[Dataset entries]
• • • • •

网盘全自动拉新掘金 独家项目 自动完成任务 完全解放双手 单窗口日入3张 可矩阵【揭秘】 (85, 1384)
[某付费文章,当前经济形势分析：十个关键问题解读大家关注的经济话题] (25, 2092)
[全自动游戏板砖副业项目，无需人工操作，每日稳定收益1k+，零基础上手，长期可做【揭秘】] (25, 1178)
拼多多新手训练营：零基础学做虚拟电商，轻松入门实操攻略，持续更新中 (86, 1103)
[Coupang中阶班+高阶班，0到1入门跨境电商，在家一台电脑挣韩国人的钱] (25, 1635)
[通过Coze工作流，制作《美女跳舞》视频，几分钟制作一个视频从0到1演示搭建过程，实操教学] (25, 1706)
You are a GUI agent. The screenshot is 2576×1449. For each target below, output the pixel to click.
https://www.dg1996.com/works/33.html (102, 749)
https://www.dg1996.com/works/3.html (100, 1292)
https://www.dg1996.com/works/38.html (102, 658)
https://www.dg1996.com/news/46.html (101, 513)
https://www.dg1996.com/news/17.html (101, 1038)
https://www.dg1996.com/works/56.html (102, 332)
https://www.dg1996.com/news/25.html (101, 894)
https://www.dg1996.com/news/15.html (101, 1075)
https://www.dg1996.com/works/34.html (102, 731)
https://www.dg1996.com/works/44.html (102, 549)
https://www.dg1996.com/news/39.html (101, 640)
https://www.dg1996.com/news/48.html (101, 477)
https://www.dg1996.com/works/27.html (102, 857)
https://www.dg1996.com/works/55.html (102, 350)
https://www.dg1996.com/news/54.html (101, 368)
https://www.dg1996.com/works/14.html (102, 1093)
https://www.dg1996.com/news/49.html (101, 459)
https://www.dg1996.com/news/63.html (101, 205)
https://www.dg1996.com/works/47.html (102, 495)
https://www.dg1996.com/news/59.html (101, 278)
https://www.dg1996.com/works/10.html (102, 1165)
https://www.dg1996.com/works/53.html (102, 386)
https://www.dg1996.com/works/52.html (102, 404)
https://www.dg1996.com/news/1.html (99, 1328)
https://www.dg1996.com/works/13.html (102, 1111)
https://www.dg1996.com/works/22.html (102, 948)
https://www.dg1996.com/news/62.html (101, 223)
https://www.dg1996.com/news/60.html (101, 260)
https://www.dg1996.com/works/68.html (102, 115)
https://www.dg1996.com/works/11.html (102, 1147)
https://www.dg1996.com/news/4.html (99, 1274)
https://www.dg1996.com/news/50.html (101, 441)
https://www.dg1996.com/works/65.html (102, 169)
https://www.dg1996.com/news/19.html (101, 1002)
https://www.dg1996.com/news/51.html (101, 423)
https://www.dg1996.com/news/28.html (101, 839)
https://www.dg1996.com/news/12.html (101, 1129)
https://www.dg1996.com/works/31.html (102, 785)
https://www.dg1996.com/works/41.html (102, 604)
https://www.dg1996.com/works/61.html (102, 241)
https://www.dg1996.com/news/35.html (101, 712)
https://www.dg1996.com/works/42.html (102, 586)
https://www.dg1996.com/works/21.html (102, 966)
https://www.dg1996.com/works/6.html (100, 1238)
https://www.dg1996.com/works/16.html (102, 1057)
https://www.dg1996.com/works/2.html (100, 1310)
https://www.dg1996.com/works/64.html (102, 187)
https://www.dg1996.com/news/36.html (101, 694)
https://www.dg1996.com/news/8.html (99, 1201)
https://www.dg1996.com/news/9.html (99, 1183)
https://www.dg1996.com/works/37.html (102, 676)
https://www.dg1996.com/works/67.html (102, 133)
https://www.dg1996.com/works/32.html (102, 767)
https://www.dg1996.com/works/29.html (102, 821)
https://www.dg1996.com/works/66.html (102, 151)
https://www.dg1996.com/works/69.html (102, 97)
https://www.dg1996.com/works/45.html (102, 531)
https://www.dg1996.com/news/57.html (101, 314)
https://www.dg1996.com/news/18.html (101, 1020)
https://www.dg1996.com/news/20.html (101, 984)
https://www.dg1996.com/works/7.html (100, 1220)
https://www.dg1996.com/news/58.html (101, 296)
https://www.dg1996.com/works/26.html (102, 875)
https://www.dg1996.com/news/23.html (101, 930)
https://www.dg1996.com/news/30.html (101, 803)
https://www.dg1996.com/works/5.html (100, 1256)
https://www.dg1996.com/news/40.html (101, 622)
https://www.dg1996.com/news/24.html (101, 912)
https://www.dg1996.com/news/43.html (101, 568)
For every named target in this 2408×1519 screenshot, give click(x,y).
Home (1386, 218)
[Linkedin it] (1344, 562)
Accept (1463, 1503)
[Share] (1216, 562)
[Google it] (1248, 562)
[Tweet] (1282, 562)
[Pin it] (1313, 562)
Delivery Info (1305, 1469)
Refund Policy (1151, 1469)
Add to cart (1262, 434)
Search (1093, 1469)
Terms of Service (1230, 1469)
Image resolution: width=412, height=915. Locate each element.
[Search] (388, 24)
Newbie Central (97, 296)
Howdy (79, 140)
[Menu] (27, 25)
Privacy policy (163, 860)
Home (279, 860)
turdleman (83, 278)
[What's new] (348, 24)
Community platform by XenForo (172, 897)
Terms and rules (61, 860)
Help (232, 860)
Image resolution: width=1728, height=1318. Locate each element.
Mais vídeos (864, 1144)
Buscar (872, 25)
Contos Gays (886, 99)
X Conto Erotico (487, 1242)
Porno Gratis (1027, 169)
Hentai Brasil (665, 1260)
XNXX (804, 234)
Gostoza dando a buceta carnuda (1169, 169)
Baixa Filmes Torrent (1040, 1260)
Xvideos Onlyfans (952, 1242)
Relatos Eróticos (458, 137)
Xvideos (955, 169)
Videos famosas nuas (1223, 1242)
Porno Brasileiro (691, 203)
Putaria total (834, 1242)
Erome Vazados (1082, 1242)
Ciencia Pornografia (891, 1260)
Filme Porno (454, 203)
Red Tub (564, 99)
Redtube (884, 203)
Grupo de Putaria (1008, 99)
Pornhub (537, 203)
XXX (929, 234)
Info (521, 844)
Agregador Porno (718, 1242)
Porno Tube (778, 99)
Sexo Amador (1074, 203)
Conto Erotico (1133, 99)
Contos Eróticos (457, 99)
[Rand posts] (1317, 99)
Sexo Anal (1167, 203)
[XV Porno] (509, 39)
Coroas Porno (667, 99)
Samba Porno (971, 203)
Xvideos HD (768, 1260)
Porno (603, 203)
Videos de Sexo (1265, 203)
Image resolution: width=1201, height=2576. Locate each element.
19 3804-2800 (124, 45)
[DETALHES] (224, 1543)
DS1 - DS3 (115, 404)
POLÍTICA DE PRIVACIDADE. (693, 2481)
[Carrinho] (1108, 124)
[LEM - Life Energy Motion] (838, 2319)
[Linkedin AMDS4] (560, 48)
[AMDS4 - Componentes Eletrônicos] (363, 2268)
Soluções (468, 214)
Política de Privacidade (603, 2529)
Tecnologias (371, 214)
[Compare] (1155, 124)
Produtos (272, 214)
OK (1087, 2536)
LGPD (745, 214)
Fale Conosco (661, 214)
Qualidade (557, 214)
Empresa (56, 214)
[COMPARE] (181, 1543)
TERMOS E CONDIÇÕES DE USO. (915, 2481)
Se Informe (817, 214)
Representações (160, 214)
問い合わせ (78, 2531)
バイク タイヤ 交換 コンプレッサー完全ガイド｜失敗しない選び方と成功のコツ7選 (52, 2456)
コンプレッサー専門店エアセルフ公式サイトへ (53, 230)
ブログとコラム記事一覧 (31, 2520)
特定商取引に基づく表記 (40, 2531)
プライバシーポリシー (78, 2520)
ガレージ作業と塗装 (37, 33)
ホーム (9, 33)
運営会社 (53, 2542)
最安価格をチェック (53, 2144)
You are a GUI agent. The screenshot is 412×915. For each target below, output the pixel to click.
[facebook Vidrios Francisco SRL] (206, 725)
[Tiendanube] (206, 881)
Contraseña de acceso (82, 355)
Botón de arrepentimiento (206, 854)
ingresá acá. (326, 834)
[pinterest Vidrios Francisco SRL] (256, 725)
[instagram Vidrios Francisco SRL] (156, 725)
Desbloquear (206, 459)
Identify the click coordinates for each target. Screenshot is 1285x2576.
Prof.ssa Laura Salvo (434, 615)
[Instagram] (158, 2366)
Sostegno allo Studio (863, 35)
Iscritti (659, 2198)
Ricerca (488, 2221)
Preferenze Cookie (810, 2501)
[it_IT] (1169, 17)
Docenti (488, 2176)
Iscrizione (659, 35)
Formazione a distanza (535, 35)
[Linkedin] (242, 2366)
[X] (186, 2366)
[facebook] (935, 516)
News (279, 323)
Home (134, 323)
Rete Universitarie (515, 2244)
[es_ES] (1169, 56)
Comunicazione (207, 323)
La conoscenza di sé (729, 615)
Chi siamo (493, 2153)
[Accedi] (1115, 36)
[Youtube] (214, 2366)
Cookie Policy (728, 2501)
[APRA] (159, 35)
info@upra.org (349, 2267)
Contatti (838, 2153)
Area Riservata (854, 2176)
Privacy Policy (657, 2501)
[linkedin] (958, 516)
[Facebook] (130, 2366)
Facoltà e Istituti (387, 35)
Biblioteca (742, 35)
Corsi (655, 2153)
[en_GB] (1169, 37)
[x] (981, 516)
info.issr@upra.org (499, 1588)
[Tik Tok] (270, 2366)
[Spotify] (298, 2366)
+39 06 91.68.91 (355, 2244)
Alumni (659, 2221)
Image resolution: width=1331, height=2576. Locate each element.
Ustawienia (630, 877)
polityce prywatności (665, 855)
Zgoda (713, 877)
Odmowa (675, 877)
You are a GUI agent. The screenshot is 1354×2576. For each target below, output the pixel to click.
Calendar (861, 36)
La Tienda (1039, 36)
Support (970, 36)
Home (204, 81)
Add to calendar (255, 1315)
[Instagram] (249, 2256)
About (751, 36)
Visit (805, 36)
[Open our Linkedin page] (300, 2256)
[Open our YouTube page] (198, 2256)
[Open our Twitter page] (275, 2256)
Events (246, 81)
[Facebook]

• • • • •

YOUR OBJECTIVE
Show all lines from the data above in which the word "pixel" appears.

SOLUTION TO THIS EXERCISE
You are a GUI agent. The screenshot is 2576×1449. For each target below, output the pixel to click.
You are a GUI agent. The screenshot is 412×915. For each target below, output the pixel to click.
You are a GUI agent. The screenshot is 1354×2576. For each target below, output the pixel to click.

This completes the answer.